Item coordinate data:
━━━━

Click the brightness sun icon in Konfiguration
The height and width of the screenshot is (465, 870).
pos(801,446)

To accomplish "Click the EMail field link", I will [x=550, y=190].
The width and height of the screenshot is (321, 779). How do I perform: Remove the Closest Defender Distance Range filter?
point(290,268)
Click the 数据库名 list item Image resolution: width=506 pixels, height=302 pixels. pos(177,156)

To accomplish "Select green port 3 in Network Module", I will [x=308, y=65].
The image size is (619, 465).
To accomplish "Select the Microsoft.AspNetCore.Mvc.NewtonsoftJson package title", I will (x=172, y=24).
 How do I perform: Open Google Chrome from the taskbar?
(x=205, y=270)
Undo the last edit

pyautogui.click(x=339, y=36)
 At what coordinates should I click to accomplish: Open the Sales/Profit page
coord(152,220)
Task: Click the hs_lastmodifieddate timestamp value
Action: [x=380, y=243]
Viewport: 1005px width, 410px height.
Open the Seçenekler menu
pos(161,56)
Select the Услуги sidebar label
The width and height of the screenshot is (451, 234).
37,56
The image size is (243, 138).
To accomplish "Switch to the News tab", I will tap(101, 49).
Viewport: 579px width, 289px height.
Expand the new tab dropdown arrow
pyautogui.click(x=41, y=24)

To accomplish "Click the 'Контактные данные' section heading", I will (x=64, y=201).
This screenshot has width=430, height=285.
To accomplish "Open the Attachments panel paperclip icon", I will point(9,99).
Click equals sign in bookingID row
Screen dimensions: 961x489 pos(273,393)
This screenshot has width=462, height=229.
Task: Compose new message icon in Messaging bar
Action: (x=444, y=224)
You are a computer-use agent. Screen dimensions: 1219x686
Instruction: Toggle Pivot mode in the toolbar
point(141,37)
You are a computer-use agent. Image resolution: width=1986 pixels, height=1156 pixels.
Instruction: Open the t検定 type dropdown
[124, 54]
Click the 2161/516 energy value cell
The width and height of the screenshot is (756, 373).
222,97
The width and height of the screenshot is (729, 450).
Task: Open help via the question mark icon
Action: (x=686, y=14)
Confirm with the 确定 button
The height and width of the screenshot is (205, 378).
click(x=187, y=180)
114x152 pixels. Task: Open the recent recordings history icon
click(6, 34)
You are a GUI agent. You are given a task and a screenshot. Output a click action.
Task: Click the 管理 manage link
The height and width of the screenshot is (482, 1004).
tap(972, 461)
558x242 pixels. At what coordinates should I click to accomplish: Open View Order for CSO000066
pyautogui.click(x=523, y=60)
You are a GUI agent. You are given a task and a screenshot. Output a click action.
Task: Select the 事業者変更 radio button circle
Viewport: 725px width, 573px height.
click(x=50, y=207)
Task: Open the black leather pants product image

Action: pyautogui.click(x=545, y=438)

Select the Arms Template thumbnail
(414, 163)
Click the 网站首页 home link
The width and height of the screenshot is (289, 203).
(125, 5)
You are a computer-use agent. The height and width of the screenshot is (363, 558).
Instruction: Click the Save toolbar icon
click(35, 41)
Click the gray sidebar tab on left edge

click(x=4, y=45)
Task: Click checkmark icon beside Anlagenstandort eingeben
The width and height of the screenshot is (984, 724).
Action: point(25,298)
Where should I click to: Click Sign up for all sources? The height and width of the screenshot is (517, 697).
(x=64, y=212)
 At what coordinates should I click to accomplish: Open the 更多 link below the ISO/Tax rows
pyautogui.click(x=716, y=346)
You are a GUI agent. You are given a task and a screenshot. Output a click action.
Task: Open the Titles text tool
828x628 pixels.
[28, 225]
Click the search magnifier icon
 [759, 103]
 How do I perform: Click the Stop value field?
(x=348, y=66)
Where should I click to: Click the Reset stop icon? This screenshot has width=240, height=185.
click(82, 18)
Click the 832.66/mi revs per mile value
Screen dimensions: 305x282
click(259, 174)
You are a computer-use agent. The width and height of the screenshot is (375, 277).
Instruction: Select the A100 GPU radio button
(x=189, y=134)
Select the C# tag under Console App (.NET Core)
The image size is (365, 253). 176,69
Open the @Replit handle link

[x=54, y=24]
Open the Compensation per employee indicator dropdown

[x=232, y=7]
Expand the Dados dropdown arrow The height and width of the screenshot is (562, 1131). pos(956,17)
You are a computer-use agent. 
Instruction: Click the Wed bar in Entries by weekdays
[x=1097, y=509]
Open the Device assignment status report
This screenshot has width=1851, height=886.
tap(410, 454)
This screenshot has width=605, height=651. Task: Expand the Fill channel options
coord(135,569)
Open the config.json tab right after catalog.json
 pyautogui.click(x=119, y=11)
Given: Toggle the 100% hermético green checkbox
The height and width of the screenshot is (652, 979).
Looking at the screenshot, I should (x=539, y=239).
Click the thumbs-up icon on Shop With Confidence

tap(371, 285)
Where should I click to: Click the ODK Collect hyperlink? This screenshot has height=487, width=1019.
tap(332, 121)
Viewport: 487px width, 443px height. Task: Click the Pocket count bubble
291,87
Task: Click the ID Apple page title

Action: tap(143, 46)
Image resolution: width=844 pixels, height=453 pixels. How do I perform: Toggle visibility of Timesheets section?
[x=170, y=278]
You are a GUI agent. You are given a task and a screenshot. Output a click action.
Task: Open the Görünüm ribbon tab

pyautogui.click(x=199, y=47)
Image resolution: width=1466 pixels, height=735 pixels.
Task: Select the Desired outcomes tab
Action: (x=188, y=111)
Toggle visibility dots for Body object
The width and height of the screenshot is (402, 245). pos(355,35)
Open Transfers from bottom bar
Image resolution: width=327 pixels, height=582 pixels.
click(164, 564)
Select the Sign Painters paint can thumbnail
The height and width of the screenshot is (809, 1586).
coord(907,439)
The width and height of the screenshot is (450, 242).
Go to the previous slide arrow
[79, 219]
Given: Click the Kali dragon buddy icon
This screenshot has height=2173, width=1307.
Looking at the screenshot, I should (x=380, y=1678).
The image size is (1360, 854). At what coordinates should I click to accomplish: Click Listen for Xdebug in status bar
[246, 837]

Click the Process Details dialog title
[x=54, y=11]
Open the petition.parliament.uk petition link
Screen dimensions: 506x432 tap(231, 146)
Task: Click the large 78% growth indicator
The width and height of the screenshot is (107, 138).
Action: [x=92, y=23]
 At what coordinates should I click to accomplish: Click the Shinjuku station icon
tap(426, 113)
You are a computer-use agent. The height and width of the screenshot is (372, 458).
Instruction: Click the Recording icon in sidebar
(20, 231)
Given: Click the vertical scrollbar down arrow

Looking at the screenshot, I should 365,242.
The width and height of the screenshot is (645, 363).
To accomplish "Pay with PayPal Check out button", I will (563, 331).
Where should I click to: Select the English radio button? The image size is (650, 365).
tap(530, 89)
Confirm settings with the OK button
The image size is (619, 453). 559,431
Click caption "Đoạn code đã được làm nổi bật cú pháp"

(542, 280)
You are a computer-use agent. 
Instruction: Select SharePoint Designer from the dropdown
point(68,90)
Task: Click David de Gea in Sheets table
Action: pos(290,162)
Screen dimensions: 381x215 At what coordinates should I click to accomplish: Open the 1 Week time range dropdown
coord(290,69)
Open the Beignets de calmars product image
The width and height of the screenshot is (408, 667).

━━━━

Work to be completed: Rewrite all of the items, replacing every "computer-use agent" with "desktop agent" and leaving everything else unchanged.

Correct result:
Click the brightness sun icon in Konfiguration
The height and width of the screenshot is (465, 870).
pos(801,446)

To accomplish "Click the EMail field link", I will [x=550, y=190].
The width and height of the screenshot is (321, 779). How do I perform: Remove the Closest Defender Distance Range filter?
point(290,268)
Click the 数据库名 list item Image resolution: width=506 pixels, height=302 pixels. pos(177,156)

To accomplish "Select green port 3 in Network Module", I will [x=308, y=65].
The image size is (619, 465).
To accomplish "Select the Microsoft.AspNetCore.Mvc.NewtonsoftJson package title", I will (x=172, y=24).
 How do I perform: Open Google Chrome from the taskbar?
(x=205, y=270)
Undo the last edit

pyautogui.click(x=339, y=36)
 At what coordinates should I click to accomplish: Open the Sales/Profit page
coord(152,220)
Task: Click the hs_lastmodifieddate timestamp value
Action: [x=380, y=243]
Viewport: 1005px width, 410px height.
Open the Seçenekler menu
pos(161,56)
Select the Услуги sidebar label
The width and height of the screenshot is (451, 234).
37,56
The image size is (243, 138).
To accomplish "Switch to the News tab", I will tap(101, 49).
Viewport: 579px width, 289px height.
Expand the new tab dropdown arrow
pyautogui.click(x=41, y=24)

To accomplish "Click the 'Контактные данные' section heading", I will (x=64, y=201).
This screenshot has width=430, height=285.
To accomplish "Open the Attachments panel paperclip icon", I will point(9,99).
Click equals sign in bookingID row
Screen dimensions: 961x489 pos(273,393)
This screenshot has width=462, height=229.
Task: Compose new message icon in Messaging bar
Action: (x=444, y=224)
You are a desktop agent. Screen dimensions: 1219x686
Instruction: Toggle Pivot mode in the toolbar
point(141,37)
You are a desktop agent. Image resolution: width=1986 pixels, height=1156 pixels.
Instruction: Open the t検定 type dropdown
[124, 54]
Click the 2161/516 energy value cell
The width and height of the screenshot is (756, 373).
222,97
The width and height of the screenshot is (729, 450).
Task: Open help via the question mark icon
Action: (x=686, y=14)
Confirm with the 确定 button
The height and width of the screenshot is (205, 378).
click(x=187, y=180)
114x152 pixels. Task: Open the recent recordings history icon
click(6, 34)
You are a GUI agent. You are given a task and a screenshot. Output a click action.
Task: Click the 管理 manage link
The height and width of the screenshot is (482, 1004).
tap(972, 461)
558x242 pixels. At what coordinates should I click to accomplish: Open View Order for CSO000066
pyautogui.click(x=523, y=60)
You are a GUI agent. You are given a task and a screenshot. Output a click action.
Task: Select the 事業者変更 radio button circle
Viewport: 725px width, 573px height.
click(x=50, y=207)
Task: Open the black leather pants product image

Action: pyautogui.click(x=545, y=438)

Select the Arms Template thumbnail
(414, 163)
Click the 网站首页 home link
The width and height of the screenshot is (289, 203).
(125, 5)
You are a desktop agent. The height and width of the screenshot is (363, 558).
Instruction: Click the Save toolbar icon
click(35, 41)
Click the gray sidebar tab on left edge

click(x=4, y=45)
Task: Click checkmark icon beside Anlagenstandort eingeben
The width and height of the screenshot is (984, 724).
Action: point(25,298)
Where should I click to: Click Sign up for all sources? The height and width of the screenshot is (517, 697).
(x=64, y=212)
 At what coordinates should I click to accomplish: Open the 更多 link below the ISO/Tax rows
pyautogui.click(x=716, y=346)
You are a GUI agent. You are given a task and a screenshot. Output a click action.
Task: Open the Titles text tool
828x628 pixels.
[28, 225]
Click the search magnifier icon
 [759, 103]
 How do I perform: Click the Stop value field?
(x=348, y=66)
Where should I click to: Click the Reset stop icon? This screenshot has width=240, height=185.
click(82, 18)
Click the 832.66/mi revs per mile value
Screen dimensions: 305x282
click(259, 174)
You are a desktop agent. The width and height of the screenshot is (375, 277).
Instruction: Select the A100 GPU radio button
(x=189, y=134)
Select the C# tag under Console App (.NET Core)
The image size is (365, 253). 176,69
Open the @Replit handle link

[x=54, y=24]
Open the Compensation per employee indicator dropdown

[x=232, y=7]
Expand the Dados dropdown arrow The height and width of the screenshot is (562, 1131). pos(956,17)
You are a desktop agent. 
Instruction: Click the Wed bar in Entries by weekdays
[x=1097, y=509]
Open the Device assignment status report
This screenshot has width=1851, height=886.
tap(410, 454)
This screenshot has width=605, height=651. Task: Expand the Fill channel options
coord(135,569)
Open the config.json tab right after catalog.json
 pyautogui.click(x=119, y=11)
Given: Toggle the 100% hermético green checkbox
The height and width of the screenshot is (652, 979).
Looking at the screenshot, I should (x=539, y=239).
Click the thumbs-up icon on Shop With Confidence

tap(371, 285)
Where should I click to: Click the ODK Collect hyperlink? This screenshot has height=487, width=1019.
tap(332, 121)
Viewport: 487px width, 443px height. Task: Click the Pocket count bubble
291,87
Task: Click the ID Apple page title

Action: tap(143, 46)
Image resolution: width=844 pixels, height=453 pixels. How do I perform: Toggle visibility of Timesheets section?
[x=170, y=278]
You are a GUI agent. You are given a task and a screenshot. Output a click action.
Task: Open the Görünüm ribbon tab

pyautogui.click(x=199, y=47)
Image resolution: width=1466 pixels, height=735 pixels.
Task: Select the Desired outcomes tab
Action: (x=188, y=111)
Toggle visibility dots for Body object
The width and height of the screenshot is (402, 245). pos(355,35)
Open Transfers from bottom bar
Image resolution: width=327 pixels, height=582 pixels.
click(164, 564)
Select the Sign Painters paint can thumbnail
The height and width of the screenshot is (809, 1586).
coord(907,439)
The width and height of the screenshot is (450, 242).
Go to the previous slide arrow
[79, 219]
Given: Click the Kali dragon buddy icon
This screenshot has height=2173, width=1307.
Looking at the screenshot, I should (x=380, y=1678).
The image size is (1360, 854). At what coordinates should I click to accomplish: Click Listen for Xdebug in status bar
[246, 837]

Click the Process Details dialog title
[x=54, y=11]
Open the petition.parliament.uk petition link
Screen dimensions: 506x432 tap(231, 146)
Task: Click the large 78% growth indicator
The width and height of the screenshot is (107, 138).
Action: [x=92, y=23]
 At what coordinates should I click to accomplish: Click the Shinjuku station icon
tap(426, 113)
You are a desktop agent. The height and width of the screenshot is (372, 458).
Instruction: Click the Recording icon in sidebar
(20, 231)
Given: Click the vertical scrollbar down arrow

Looking at the screenshot, I should 365,242.
The width and height of the screenshot is (645, 363).
To accomplish "Pay with PayPal Check out button", I will (563, 331).
Where should I click to: Select the English radio button? The image size is (650, 365).
tap(530, 89)
Confirm settings with the OK button
The image size is (619, 453). 559,431
Click caption "Đoạn code đã được làm nổi bật cú pháp"

(542, 280)
You are a desktop agent. 
Instruction: Select SharePoint Designer from the dropdown
point(68,90)
Task: Click David de Gea in Sheets table
Action: pos(290,162)
Screen dimensions: 381x215 At what coordinates should I click to accomplish: Open the 1 Week time range dropdown
coord(290,69)
Open the Beignets de calmars product image
The width and height of the screenshot is (408, 667).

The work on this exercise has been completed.